Rehabilitation treatment has for the first time overtaken childbirth as the most common reason for an overnight hospital stay among insurance giant Medibank’s customers.
The company’s new “health cost and utilisation” report showed that overnight rehabilitation admissions had grown by more than 20 per cent since 2013. The average benefit Medibank paid on behalf of its customers last year for that service was $10,250, an increase of about $1000 in the past five years.
Medibank’s group executive of healthcare and strategy, Andrew Wilson, said the trend was fuelled by the availability of joint replacements and other orthopedic procedures — which accounted for the majority of rehabilitation — for people who in the past may not have had such procedures done.
The Medibank report revealed that the number of people treated in hospital overnight for rehabilitation had increased from 14,579 in 2013 to 17,759 last year, while for childbirth that figure had decreased from 22,523 in 2013 to 17,562 four years later.
Dr Wilson said the data highlighted that there was more in-hospital rehabilitation being done than needed to be. “Rehabilitation in the home, which delivers equivalent outcomes and allows consumers more choice about where they receive their care, needs to be deployed far more frequently,” he said.
Dr Wilson argued that for healthcare to be affordable, more care had to be delivered in the home. “If we don’t do that, (health insurance) premiums will keep rising at rates that consumers feel are unsustainable,” he said.
The issue of affordable health insurance is shaping as a key topic of debate at the next federal election after Bill Shorten promised if elected to cap annual premium increases at 2 per cent for the first two years of a Labor government.
Dr Wilson added that there was a lot more home-based care provided through the public system than the private sector.
The Medibank executive argued that the private sector needed to develop more maturity in its out-of-hospital care systems. “This needs to involve not just insurers but providers. Everyone has to get on the program here and start to look at how we create more scalability with these (in-home) programs because otherwise consumers will continue to vote with their feet on affordability,” he said.
The Medibank report also found that same-day hospital rehabilitation admissions had increased by 40 per cent since 2013.
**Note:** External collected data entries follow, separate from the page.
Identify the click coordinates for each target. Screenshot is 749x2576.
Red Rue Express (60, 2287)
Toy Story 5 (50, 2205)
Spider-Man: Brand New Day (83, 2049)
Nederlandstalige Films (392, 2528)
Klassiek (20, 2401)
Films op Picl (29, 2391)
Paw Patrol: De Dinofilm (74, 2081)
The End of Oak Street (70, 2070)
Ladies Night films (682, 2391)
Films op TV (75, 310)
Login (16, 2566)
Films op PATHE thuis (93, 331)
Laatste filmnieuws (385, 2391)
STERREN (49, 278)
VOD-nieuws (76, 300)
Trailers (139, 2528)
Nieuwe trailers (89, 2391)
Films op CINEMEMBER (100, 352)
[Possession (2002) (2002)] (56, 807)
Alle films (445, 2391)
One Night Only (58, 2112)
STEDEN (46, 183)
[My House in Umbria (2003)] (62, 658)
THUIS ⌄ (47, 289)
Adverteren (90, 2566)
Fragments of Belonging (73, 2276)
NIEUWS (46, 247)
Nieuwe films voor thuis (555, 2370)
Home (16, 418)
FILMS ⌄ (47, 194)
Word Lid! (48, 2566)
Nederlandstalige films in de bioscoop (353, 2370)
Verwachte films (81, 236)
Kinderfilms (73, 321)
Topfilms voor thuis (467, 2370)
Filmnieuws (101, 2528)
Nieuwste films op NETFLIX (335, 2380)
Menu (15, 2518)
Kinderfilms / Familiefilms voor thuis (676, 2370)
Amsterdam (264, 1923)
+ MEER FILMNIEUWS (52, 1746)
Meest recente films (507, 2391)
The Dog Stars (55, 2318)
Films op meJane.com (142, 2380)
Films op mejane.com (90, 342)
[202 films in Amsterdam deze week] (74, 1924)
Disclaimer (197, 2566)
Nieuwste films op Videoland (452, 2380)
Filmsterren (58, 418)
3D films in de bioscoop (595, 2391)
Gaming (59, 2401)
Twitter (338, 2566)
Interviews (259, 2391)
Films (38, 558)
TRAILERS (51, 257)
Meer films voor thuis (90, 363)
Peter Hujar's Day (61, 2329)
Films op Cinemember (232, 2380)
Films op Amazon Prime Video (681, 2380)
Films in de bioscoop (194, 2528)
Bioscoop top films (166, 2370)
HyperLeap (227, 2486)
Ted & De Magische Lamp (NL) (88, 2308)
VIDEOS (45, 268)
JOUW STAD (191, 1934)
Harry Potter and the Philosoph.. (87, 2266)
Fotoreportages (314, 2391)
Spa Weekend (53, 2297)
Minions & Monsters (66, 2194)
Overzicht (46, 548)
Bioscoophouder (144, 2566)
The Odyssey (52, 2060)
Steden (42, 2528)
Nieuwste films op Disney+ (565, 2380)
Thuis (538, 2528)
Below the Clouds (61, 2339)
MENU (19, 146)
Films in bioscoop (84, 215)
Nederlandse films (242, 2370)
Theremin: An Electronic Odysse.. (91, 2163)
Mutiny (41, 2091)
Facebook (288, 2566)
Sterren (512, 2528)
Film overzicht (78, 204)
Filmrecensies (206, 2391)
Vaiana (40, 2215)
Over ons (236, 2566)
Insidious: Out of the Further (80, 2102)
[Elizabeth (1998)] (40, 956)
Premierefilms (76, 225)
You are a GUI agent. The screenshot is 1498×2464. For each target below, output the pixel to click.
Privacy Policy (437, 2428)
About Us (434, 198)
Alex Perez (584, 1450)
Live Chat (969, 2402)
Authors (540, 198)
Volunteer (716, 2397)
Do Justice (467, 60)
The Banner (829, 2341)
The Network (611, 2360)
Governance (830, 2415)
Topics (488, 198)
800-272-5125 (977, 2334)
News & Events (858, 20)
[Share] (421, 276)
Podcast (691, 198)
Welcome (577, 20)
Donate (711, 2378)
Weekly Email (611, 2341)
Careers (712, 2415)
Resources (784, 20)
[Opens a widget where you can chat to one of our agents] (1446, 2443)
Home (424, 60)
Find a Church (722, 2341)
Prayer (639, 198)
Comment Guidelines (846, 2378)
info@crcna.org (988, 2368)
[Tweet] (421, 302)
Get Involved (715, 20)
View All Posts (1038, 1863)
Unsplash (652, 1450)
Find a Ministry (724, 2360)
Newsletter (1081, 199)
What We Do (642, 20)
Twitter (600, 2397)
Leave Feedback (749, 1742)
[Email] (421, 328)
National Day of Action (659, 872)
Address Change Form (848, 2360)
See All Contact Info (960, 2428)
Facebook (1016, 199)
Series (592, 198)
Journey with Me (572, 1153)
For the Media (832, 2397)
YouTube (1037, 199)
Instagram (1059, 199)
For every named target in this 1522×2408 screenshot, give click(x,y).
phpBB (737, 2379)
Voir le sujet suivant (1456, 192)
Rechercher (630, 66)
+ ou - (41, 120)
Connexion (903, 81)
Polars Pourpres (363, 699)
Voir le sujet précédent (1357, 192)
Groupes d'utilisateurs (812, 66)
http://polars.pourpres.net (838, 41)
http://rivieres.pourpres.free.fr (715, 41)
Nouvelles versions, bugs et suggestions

Australian public and private hospitals refer patients to in-hospital rehabilitation at rates ranging widely from 3 per cent to more than 60 per cent. In Canada, the US and Britain, rates for in-hospital rehabilitation were between 10 and 20 per cent.
The health cost and utilisation report for the financial year ending June last year also showed a continuing upward trend in the cost of health services.
The data revealed that the most expensive benefit paid on behalf of a Medibank customer for the financial year was $574,710 on a single in-hospital claim. That claim was for a heart-related procedure.
Of the top 10 most expensive hospital claims for fiscal 2017, two were for heart-related conditions and three for neonatal admissions. The single highest in-hospital neonatal claim was $445,000.